Seven words in Andrew Kelley’s June 5 JetBrains interview have the Zig community paying closer attention than any release announcement would: “the 0.17.0 release cycle will be short.” After 11 years and sixteen versions that all ended in zero-point-something, that phrase is the clearest signal yet that 1.0 is no longer hypothetical. The same interview explains the AI contribution ban, the GitHub exodus, and the $670K nonprofit foundation model — and the reasoning across all three is harder to dismiss than the hot-take crowd suggests.
What Was Actually Blocking 1.0
Zig’s pre-1.0 lifespan isn’t negligence or cowardice. It’s a list of specific technical problems that Kelley refuses to declare solved before they are. The biggest was async I/O: Zig removed async/await as language primitives years ago, rebuilt the concept from scratch, and shipped the result in 0.16 as std.Io — a platform-native interface that runs io_uring on Linux and GCD on macOS, eliminates function coloring, and compiles 5x faster in debug mode by defaulting to Zig’s own x86 backend instead of LLVM. That problem is now solved. Package management landed in 0.16 with a local zig-pkg directory, a compressed global cache, and a --fork debugging flag. The remaining blockers are finite. “When we tag 1.0, it will be a true, uncompromising labor of love,” Kelley told JetBrains. “The 0.17.0 release cycle will be short” implies the list is nearly done.

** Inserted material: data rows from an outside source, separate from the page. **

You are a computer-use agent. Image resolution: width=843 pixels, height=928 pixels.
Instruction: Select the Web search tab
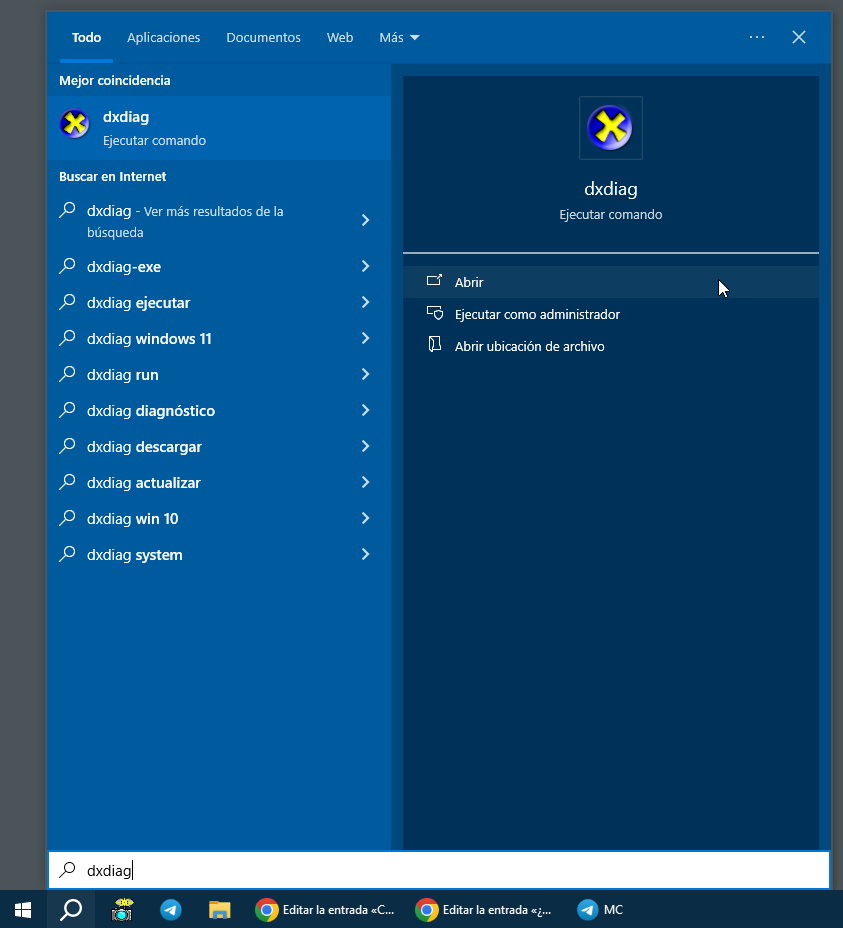point(340,37)
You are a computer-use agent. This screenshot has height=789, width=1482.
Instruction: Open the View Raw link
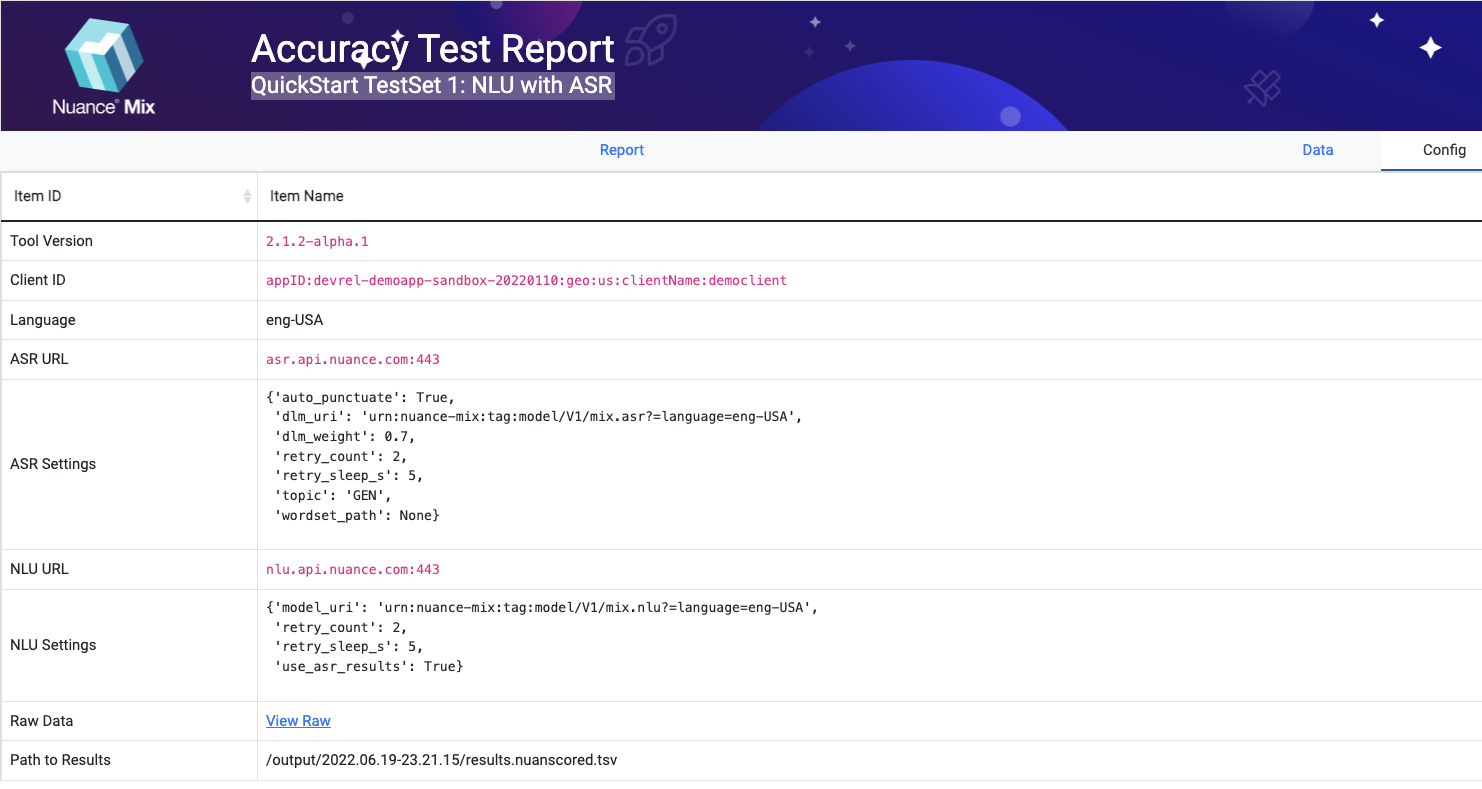tap(298, 721)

The 50-year framing matters here. Kelley’s explicit goal is a language that remains a viable tool through 2076. That changes the calculus on every decision: a design mistake locked into 1.0 is a decades-long liability, not a sprint-retrospective item. No VC is threatening to pull funding. No product manager is asking for a milestone by Q3. The Zig Software Foundation runs on $670K from individual donors. Painful to raise, genuinely freeing to operate under.

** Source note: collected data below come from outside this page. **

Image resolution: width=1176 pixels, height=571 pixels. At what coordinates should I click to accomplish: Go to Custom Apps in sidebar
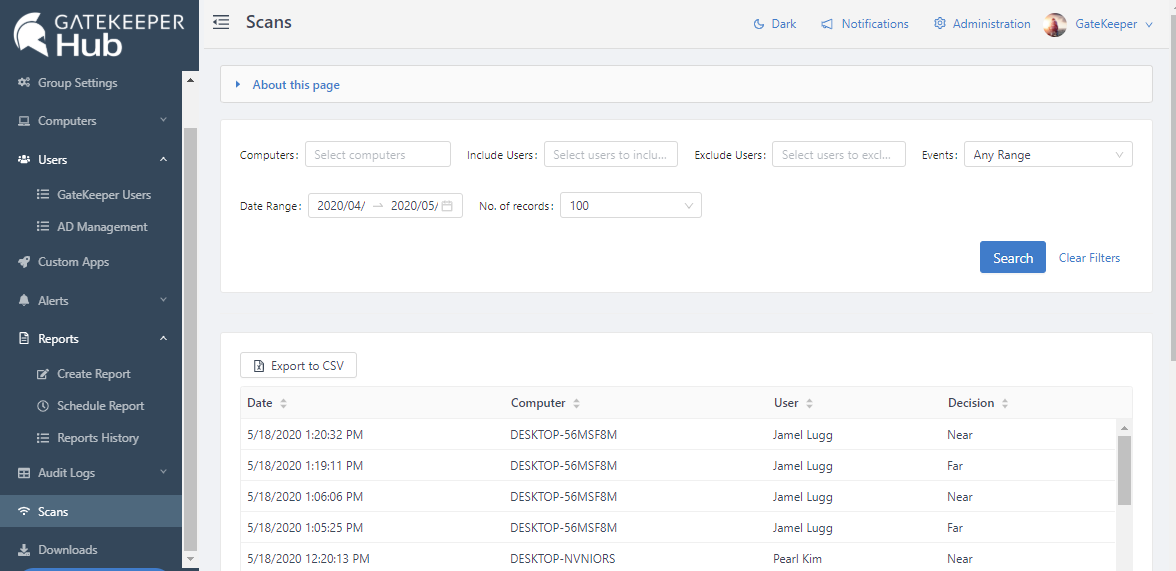pos(73,262)
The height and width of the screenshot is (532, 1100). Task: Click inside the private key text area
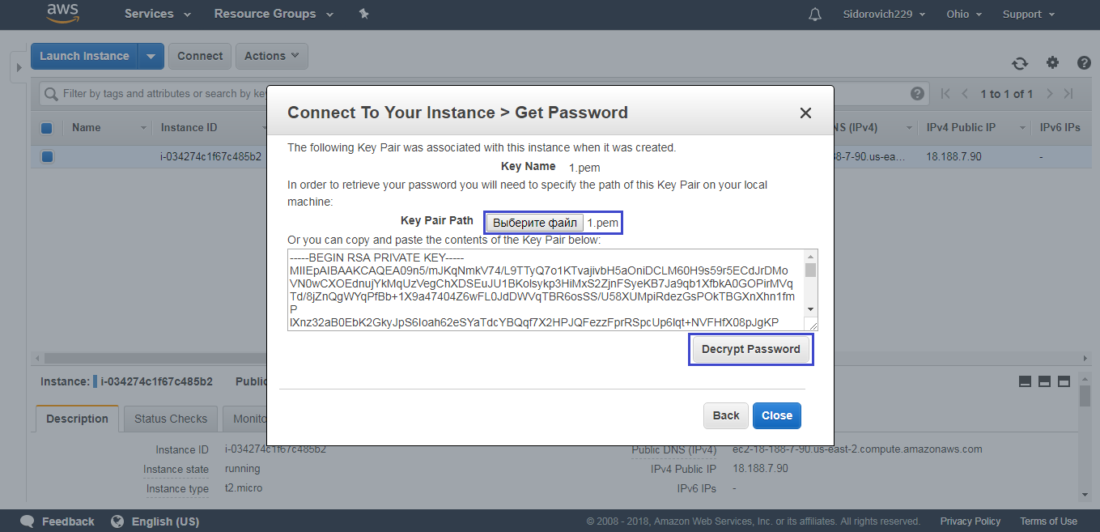[x=546, y=289]
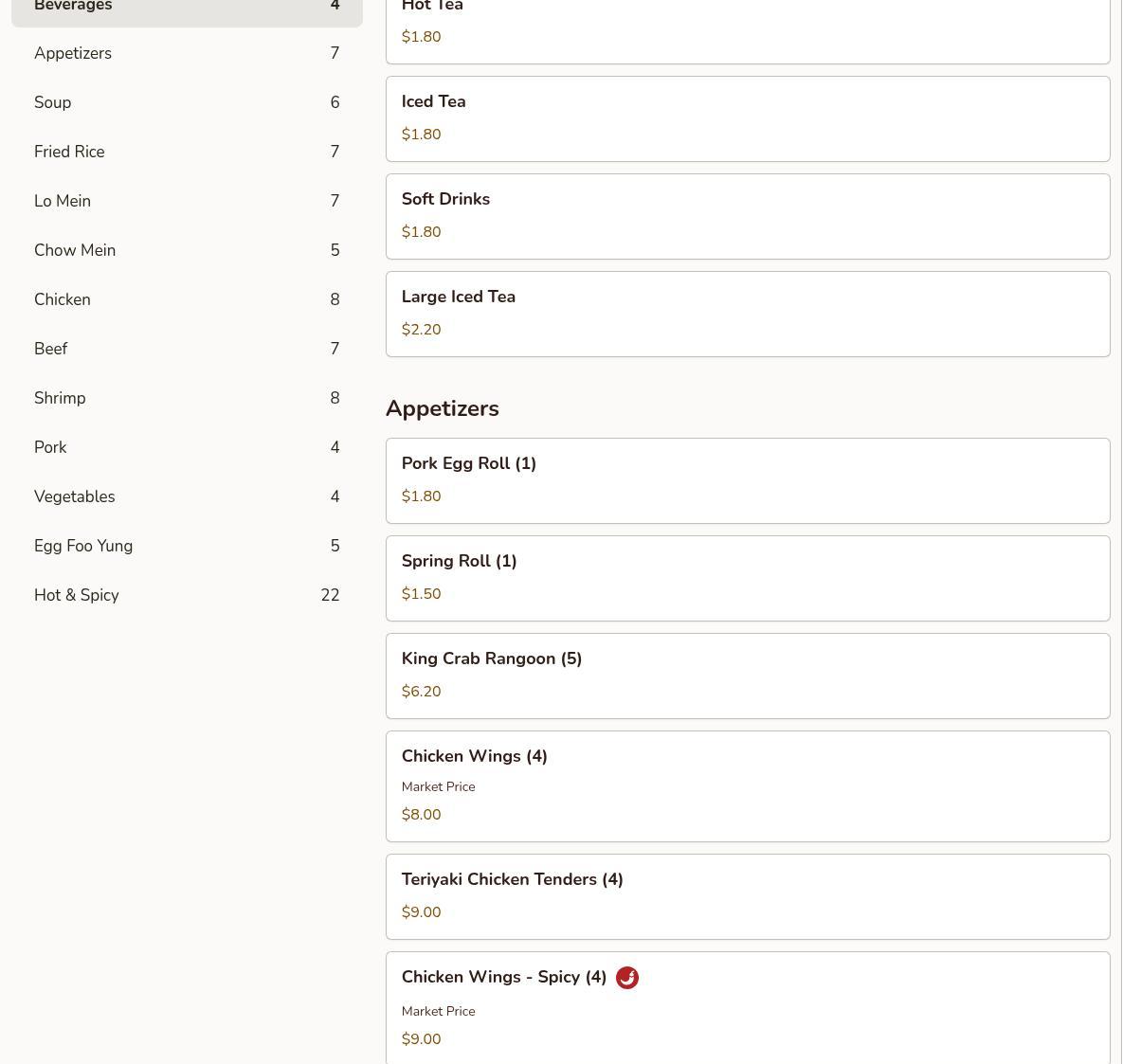Choose the Shrimp category
Screen dimensions: 1141x1064
point(187,399)
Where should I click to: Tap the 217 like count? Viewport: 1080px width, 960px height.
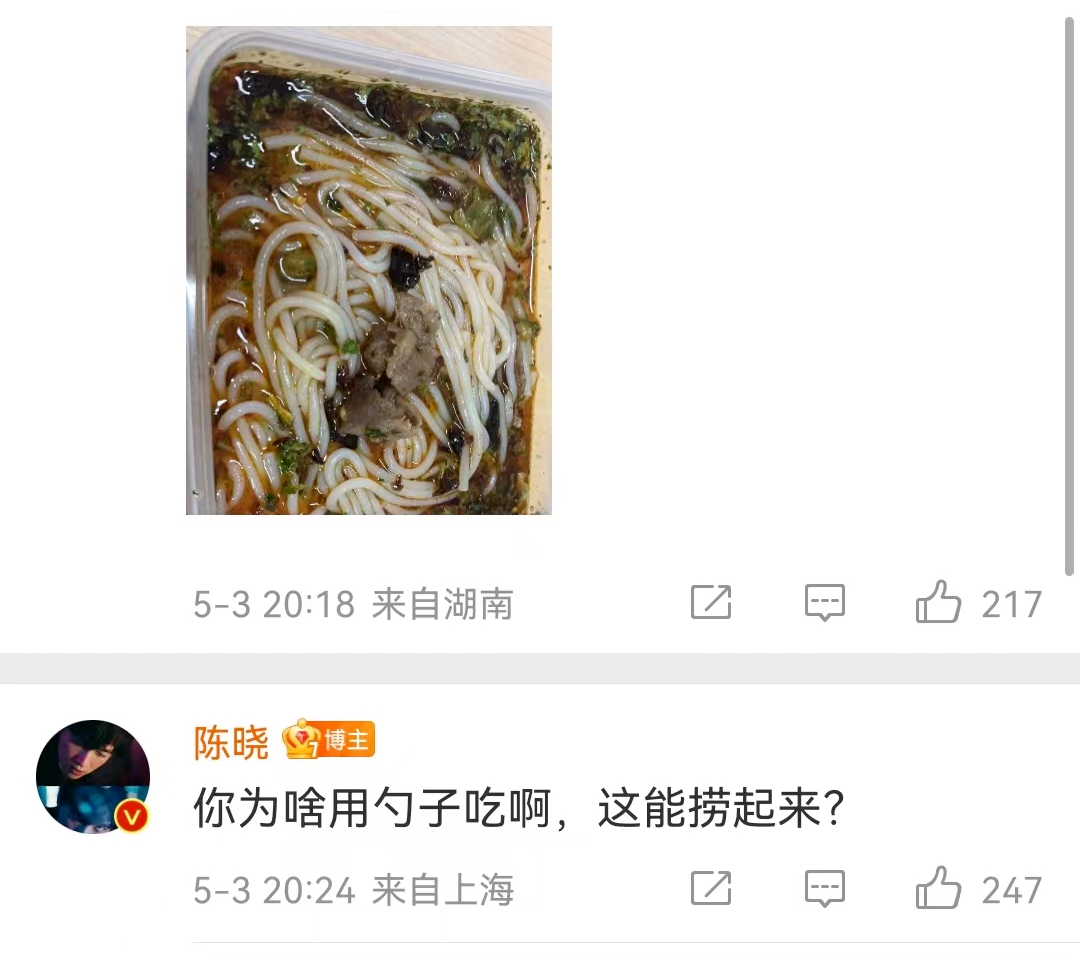(1011, 605)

The Bun Fork: Where Philosophy Meets Reality
Zig’s AI contribution ban — formalized in the code of conduct after a flood of 200 AI-assisted PRs overwhelmed the review queue — holds that LLM-generated code has “negative value.” Not zero. Negative. The argument: contributor growth is the actual product of code review, and you cannot mentor someone on code they didn’t write. AI contributors are, as Kelley put it, unteachable.
That argument sounds clean until you hit the Bun case. Bun, now owned by Anthropic, developed a roughly 4x performance improvement in bun-compile using AI-assisted workflows. The change cannot be upstreamed to Zig: it was built with tools the project bans. Bun is now running a downstream fork, maintaining the delta indefinitely rather than contributing back. This is the real-world test of the policy, and it’s an uncomfortable result. A valid technical improvement — one that makes a major project significantly faster — is stuck behind a process rule, unavailable to the broader Zig ecosystem. Of 112 major open-source projects surveyed in March 2026, only four ban AI contributions entirely: Zig, NetBSD, GIMP, and QEMU. Zig is not alone, but it is in a small and deliberate minority.
The counter-question Kelley would ask: does it matter how Bun’s team found the improvement if the code quality is high? His answer is yes, because the Zig Foundation is not optimizing for upstream patch count. It’s optimizing for contributor depth — people who understand the codebase well enough to eventually become core contributors. That’s a 10-year bet, and Bun’s fork is the short-term cost.
Codeberg, $670K, and the Cost of Consistency
The GitHub move to Codeberg in late 2025 follows the same logic. GitHub Actions had become, in Kelley’s words, unreliable and “seemingly random.” More importantly, GitHub’s accelerating AI feature integration — Copilot deeply embedded in the platform — conflicts with Zig’s contributor policy at the infrastructure level. Codeberg is a German nonprofit. “Essentially a clone of GitHub,” Kelley said, “so it was an easy transition to make.” The values fit; the network effects don’t transfer. GitHub Sponsors was previously the Foundation’s largest single income source, exceeding $170K annually. That’s now being redirected to Every.org to break the platform dependency. Ideologically consistent. Financially risky.
The $670K foundation competes in a space where Rust has Google, AWS, Microsoft, and Meta. Rust hit 47% enterprise production adoption in 2026. Zig is pre-1.0. The bet Kelley is making: uncompromising quality, pursued patiently, by a team with full design authority, will produce a better 50-year tool than committee-driven, corporate-backed incremental progress. He might be right. He needs to ship 1.0 while the window is open.
The Verdict
The philosophy is coherent. The execution is slower than the systems programming landscape can wait for indefinitely. Zig 0.16 solved the hardest technical problem on the list. “0.17 will be short” is the most optimistic signal in the project’s history. If Kelley ships 1.0 in the next two release cycles — call it mid-2027 — he will have built something genuinely worth the wait. If the pattern continues past that, Rust wins the next decade of systems programming by default, not by merit. The AI ban and the Codeberg move are defensible. The 1.0 delay is on a clock now, whether the Foundation acknowledges it or not.